Deep Latent Dirichlet Allocation with Topic-Layer-Adaptive Stochastic Gradient Riemannian MCMC

TL;DR

This paper introduces a novel stochastic gradient MCMC method called TLASGR for deep latent Dirichlet allocation, enabling scalable inference in deep discrete latent variable models with improved learning of global parameters.

Contribution

It develops a new representation for PGBN as DLDA, derives a Fisher information matrix for global parameters, and proposes TLASGR MCMC with topic-layer-specific learning rates for scalable inference.

Findings

Achieves state-of-the-art results on large datasets.

Effectively learns global parameters across multiple layers.
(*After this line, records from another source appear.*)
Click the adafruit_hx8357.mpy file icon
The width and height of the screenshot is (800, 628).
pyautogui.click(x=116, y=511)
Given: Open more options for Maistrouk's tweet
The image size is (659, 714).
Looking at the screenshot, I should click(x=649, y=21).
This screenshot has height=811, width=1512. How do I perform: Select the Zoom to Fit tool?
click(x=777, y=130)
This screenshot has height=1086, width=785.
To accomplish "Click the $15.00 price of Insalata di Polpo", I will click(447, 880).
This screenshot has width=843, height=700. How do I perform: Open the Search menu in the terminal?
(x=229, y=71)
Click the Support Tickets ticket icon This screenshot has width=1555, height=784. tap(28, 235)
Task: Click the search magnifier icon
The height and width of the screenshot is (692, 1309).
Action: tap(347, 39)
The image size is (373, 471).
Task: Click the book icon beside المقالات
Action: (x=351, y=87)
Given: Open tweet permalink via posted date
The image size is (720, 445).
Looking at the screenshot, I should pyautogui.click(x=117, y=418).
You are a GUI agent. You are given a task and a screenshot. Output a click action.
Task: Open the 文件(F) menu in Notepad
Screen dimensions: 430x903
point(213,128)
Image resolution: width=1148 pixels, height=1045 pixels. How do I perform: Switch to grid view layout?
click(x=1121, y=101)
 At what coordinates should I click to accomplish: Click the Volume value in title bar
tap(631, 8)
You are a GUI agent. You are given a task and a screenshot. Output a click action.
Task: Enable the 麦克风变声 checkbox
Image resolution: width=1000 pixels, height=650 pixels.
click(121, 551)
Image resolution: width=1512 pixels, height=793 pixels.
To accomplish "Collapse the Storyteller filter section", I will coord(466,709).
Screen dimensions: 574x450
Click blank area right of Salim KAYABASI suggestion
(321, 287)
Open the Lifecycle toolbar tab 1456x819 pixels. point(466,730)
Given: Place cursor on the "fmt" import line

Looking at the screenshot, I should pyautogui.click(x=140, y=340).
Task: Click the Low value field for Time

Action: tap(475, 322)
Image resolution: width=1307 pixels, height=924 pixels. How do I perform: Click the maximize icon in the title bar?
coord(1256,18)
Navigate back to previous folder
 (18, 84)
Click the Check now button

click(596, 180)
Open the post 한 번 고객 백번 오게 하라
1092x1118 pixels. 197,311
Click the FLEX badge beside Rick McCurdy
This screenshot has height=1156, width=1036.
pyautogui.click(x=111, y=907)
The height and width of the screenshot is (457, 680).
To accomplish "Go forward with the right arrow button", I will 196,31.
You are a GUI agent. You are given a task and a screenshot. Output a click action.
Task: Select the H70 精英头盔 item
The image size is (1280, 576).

Demonstrates scalability and improved inference in deep LVMs.

Abstract

It is challenging to develop stochastic gradient based scalable inference for deep discrete latent variable models (LVMs), due to the difficulties in not only computing the gradients, but also adapting the step sizes to different latent factors and hidden layers. For the Poisson gamma belief network (PGBN), a recently proposed deep discrete LVM, we derive an alternative representation that is referred to as deep latent Dirichlet allocation (DLDA). Exploiting data augmentation and marginalization techniques, we derive a block-diagonal Fisher information matrix and its inverse for the simplex-constrained global model parameters of DLDA. Exploiting that Fisher information matrix with stochastic gradient MCMC, we present topic-layer-adaptive stochastic gradient Riemannian (TLASGR) MCMC that jointly learns simplex-constrained global parameters across all layers and topics, with topic and layer specific learning rates. State-of-the-art results are demonstrated on big data sets.